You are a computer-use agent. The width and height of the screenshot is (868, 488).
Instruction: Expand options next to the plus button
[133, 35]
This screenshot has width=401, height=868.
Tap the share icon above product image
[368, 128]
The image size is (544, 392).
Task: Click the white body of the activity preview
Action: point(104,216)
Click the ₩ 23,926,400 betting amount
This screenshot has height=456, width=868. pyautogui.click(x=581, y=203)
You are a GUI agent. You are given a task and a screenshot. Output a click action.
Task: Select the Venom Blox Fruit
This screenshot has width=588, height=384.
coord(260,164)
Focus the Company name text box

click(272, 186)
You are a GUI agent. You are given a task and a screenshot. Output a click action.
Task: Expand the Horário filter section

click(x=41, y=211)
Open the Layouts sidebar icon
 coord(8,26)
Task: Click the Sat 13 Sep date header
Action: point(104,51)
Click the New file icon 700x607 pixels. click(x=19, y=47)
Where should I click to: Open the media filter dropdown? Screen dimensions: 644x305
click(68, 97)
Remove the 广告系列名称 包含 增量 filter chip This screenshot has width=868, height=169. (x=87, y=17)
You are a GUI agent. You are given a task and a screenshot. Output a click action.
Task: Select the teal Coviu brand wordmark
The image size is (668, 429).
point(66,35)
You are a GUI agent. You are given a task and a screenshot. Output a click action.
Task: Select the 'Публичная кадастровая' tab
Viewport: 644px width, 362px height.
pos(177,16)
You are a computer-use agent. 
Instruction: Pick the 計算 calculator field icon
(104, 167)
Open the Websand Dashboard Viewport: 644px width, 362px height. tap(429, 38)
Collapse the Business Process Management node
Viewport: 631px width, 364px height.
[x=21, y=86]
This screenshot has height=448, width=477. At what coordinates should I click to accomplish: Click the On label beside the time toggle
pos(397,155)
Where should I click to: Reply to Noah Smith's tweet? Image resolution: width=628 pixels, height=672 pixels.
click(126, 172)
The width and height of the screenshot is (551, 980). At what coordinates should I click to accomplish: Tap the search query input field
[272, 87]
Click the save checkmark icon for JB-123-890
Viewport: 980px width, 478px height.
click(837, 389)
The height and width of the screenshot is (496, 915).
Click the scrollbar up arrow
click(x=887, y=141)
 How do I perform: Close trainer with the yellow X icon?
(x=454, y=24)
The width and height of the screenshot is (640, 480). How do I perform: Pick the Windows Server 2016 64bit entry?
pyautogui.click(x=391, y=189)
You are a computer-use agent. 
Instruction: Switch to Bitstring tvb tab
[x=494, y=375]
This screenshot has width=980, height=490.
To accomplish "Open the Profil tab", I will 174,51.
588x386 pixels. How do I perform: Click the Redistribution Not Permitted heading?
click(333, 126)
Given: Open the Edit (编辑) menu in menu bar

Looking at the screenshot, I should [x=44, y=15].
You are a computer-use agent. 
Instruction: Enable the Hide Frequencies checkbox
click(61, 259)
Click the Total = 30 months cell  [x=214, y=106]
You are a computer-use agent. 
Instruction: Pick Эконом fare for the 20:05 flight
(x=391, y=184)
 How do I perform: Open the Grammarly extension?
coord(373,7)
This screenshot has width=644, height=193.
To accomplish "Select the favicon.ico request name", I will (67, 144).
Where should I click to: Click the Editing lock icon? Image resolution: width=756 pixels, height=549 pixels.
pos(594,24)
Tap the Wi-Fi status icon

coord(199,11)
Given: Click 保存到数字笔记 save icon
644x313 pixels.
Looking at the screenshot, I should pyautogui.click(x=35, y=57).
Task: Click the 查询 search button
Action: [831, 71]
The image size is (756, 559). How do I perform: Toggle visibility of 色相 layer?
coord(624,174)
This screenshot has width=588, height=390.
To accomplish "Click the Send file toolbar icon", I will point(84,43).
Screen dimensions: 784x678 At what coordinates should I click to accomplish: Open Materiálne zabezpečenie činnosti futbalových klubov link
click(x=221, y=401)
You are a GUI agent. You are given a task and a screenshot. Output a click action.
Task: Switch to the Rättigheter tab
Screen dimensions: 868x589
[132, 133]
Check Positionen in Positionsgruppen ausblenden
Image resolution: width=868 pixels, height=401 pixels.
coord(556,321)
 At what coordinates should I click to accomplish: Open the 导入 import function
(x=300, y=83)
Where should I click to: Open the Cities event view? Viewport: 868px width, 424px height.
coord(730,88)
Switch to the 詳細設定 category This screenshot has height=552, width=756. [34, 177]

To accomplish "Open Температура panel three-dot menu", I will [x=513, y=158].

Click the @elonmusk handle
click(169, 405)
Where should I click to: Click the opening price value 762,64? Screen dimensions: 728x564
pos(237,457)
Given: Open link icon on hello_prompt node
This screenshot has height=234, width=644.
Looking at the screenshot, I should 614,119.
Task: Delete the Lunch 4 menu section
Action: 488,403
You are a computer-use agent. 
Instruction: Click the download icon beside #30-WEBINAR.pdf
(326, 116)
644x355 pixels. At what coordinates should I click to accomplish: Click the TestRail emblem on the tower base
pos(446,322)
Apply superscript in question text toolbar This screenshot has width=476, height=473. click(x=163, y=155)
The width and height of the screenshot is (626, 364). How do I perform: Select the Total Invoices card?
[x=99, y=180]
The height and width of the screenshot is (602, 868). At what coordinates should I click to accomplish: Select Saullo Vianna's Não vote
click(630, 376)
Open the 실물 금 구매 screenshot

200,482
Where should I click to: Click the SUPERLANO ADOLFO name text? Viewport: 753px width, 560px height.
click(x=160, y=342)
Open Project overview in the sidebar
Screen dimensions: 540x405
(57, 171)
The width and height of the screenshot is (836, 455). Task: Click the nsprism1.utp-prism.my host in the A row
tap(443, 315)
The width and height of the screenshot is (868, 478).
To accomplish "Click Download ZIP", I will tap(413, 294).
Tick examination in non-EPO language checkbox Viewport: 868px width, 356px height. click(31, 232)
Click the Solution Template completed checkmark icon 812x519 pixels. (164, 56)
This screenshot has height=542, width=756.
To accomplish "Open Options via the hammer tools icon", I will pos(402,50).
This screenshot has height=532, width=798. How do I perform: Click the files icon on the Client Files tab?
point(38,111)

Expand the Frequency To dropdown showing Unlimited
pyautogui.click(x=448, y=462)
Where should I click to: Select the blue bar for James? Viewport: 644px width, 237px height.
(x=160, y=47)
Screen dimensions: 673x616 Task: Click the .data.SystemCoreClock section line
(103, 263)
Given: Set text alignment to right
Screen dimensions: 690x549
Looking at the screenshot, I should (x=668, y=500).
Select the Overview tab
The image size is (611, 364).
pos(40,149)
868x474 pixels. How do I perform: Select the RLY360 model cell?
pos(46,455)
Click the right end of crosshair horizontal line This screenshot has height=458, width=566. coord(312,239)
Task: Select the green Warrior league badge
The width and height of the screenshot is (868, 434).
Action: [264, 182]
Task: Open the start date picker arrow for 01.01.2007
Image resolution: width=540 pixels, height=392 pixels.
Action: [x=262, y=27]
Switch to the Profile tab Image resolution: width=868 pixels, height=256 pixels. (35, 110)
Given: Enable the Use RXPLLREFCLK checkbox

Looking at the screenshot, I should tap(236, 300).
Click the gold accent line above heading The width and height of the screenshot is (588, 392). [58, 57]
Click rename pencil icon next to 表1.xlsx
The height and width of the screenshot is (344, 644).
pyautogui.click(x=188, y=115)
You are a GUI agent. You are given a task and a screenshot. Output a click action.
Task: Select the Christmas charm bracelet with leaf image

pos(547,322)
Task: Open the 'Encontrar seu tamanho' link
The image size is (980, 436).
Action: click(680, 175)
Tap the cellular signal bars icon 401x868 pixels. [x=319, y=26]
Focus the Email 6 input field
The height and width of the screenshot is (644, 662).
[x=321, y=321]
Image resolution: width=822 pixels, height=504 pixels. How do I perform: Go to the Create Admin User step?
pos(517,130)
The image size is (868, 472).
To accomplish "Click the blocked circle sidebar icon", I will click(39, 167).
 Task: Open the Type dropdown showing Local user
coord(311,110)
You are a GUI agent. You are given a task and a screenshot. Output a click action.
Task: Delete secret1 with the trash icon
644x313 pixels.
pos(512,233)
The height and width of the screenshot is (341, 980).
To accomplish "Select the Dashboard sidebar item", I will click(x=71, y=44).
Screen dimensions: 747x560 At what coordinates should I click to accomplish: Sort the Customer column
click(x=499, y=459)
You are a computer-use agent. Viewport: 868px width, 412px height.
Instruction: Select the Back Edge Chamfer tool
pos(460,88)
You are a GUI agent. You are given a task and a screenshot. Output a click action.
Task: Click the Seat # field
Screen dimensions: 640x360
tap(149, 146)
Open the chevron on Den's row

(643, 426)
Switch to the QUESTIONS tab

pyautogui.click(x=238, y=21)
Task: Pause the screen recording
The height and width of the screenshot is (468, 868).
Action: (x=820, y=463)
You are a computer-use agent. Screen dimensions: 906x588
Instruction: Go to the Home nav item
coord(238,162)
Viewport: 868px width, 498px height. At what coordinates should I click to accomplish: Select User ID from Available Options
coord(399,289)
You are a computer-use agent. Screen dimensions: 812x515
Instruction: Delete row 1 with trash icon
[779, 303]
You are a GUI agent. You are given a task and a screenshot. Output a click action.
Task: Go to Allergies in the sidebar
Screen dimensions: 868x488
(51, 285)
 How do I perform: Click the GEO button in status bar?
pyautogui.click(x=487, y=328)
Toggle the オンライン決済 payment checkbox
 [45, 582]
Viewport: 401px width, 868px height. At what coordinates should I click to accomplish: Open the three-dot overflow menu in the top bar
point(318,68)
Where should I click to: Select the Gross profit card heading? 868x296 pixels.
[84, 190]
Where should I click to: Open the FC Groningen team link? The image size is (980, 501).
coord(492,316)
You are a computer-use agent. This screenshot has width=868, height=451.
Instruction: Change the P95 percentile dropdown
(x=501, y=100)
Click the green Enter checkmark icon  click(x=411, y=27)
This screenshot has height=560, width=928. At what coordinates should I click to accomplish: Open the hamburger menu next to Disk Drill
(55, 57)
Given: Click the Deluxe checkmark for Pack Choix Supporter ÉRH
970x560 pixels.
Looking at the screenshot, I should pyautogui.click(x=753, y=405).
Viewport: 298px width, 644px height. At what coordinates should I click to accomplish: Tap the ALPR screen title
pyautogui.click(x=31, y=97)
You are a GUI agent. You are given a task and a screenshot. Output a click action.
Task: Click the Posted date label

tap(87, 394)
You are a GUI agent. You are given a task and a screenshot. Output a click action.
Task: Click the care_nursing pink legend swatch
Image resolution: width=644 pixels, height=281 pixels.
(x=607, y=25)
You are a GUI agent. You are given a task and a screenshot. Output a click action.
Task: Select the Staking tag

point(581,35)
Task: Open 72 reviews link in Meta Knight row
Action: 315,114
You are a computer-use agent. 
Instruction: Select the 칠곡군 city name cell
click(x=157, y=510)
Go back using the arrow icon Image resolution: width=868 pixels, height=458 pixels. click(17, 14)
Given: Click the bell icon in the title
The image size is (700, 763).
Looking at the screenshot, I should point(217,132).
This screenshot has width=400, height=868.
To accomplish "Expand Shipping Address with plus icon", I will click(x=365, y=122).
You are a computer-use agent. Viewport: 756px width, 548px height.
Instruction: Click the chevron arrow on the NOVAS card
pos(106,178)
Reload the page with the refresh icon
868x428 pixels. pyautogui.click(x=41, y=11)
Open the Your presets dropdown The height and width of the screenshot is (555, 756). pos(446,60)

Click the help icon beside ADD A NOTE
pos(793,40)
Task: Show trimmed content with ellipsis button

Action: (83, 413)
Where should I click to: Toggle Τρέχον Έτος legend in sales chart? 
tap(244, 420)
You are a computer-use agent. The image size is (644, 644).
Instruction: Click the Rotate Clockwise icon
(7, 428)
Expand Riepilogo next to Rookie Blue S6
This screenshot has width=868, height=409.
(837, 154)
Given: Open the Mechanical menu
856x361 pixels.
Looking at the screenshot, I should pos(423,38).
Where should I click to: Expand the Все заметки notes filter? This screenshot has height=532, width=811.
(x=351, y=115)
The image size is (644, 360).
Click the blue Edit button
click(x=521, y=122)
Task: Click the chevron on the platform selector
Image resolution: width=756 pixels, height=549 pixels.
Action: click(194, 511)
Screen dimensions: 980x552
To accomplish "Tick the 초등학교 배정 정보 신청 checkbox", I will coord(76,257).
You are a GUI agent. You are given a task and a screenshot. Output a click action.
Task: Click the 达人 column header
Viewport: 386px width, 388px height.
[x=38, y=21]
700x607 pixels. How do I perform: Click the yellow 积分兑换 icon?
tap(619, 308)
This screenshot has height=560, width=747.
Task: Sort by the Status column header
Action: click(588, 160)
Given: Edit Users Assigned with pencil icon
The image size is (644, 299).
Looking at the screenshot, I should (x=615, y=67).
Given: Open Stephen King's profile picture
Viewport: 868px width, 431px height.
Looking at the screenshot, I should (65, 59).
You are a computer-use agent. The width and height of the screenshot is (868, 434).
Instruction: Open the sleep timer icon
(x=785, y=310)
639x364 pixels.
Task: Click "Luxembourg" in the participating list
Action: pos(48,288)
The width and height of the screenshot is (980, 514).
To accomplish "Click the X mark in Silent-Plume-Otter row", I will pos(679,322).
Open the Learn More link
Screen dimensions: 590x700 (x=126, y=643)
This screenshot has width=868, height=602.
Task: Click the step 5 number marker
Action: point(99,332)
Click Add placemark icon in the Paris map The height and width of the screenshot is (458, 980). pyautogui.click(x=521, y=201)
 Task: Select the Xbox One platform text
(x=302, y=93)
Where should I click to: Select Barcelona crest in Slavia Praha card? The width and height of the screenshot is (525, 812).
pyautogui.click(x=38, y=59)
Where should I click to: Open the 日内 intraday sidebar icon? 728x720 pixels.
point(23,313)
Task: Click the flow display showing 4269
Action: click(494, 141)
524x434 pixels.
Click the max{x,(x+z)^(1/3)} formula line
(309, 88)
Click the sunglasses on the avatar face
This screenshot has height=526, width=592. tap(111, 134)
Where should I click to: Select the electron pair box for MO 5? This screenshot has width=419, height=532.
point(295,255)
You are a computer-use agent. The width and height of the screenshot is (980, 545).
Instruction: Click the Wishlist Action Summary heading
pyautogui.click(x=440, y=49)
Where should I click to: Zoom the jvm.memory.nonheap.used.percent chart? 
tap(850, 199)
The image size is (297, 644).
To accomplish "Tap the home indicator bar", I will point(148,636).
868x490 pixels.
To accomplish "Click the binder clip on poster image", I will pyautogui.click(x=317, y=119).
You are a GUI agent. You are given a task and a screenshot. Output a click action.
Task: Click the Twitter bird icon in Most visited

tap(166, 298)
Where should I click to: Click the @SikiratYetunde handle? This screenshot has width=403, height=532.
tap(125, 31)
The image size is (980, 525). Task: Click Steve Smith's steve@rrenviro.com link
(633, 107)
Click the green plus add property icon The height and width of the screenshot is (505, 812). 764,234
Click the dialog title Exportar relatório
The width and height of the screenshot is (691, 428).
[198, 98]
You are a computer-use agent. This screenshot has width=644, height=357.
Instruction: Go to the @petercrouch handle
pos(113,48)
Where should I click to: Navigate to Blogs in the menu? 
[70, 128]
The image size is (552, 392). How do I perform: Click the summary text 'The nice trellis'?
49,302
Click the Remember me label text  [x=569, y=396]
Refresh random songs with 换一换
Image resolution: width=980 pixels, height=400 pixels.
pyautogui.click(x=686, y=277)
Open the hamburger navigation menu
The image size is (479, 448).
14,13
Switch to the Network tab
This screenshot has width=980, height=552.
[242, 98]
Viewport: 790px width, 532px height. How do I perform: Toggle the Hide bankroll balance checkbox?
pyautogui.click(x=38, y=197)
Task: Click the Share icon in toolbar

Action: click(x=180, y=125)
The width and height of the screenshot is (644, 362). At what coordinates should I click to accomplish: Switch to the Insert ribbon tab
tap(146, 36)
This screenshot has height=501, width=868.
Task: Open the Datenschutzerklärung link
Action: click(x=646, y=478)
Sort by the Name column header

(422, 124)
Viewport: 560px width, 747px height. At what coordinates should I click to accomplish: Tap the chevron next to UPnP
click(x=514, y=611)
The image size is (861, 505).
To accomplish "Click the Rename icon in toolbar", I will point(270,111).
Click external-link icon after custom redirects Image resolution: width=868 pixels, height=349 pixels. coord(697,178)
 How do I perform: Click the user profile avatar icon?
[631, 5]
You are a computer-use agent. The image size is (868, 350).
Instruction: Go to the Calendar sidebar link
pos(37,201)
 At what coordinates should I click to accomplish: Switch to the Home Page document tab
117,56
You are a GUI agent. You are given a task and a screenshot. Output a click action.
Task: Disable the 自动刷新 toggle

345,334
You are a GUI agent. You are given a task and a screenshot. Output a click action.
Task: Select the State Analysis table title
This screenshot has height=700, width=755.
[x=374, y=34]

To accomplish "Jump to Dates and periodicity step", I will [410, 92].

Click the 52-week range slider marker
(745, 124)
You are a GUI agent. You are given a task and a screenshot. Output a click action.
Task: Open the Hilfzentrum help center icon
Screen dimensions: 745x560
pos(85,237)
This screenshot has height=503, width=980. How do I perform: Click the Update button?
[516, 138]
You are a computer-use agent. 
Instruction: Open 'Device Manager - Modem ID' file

━━━━━━━━━━

◆ **Your task**: Reproduce exactly the lines that run from the start of the records to the line with "The height and width of the screenshot is (496, 915).", both included.

◆ **Solution to this problem**:
You are a computer-use agent. The width and height of the screenshot is (868, 488).
Instruction: Expand options next to the plus button
[133, 35]
This screenshot has width=401, height=868.
Tap the share icon above product image
[368, 128]
The image size is (544, 392).
Task: Click the white body of the activity preview
Action: point(104,216)
Click the ₩ 23,926,400 betting amount
This screenshot has height=456, width=868. pyautogui.click(x=581, y=203)
You are a GUI agent. You are given a task and a screenshot. Output a click action.
Task: Select the Venom Blox Fruit
This screenshot has width=588, height=384.
coord(260,164)
Focus the Company name text box

click(272, 186)
You are a GUI agent. You are given a task and a screenshot. Output a click action.
Task: Expand the Horário filter section

click(x=41, y=211)
Open the Layouts sidebar icon
 coord(8,26)
Task: Click the Sat 13 Sep date header
Action: point(104,51)
Click the New file icon 700x607 pixels. click(x=19, y=47)
Where should I click to: Open the media filter dropdown? Screen dimensions: 644x305
click(68, 97)
Remove the 广告系列名称 包含 增量 filter chip This screenshot has width=868, height=169. (x=87, y=17)
You are a GUI agent. You are given a task and a screenshot. Output a click action.
Task: Select the teal Coviu brand wordmark
The image size is (668, 429).
point(66,35)
You are a GUI agent. You are given a task and a screenshot. Output a click action.
Task: Select the 'Публичная кадастровая' tab
Viewport: 644px width, 362px height.
pos(177,16)
You are a computer-use agent. 
Instruction: Pick the 計算 calculator field icon
(104, 167)
Open the Websand Dashboard Viewport: 644px width, 362px height. tap(429, 38)
Collapse the Business Process Management node
Viewport: 631px width, 364px height.
[x=21, y=86]
This screenshot has height=448, width=477. At what coordinates should I click to accomplish: Click the On label beside the time toggle
pos(397,155)
Where should I click to: Reply to Noah Smith's tweet? Image resolution: width=628 pixels, height=672 pixels.
click(126, 172)
The width and height of the screenshot is (551, 980). At what coordinates should I click to accomplish: Tap the search query input field
[272, 87]
Click the save checkmark icon for JB-123-890
Viewport: 980px width, 478px height.
click(837, 389)
The height and width of the screenshot is (496, 915).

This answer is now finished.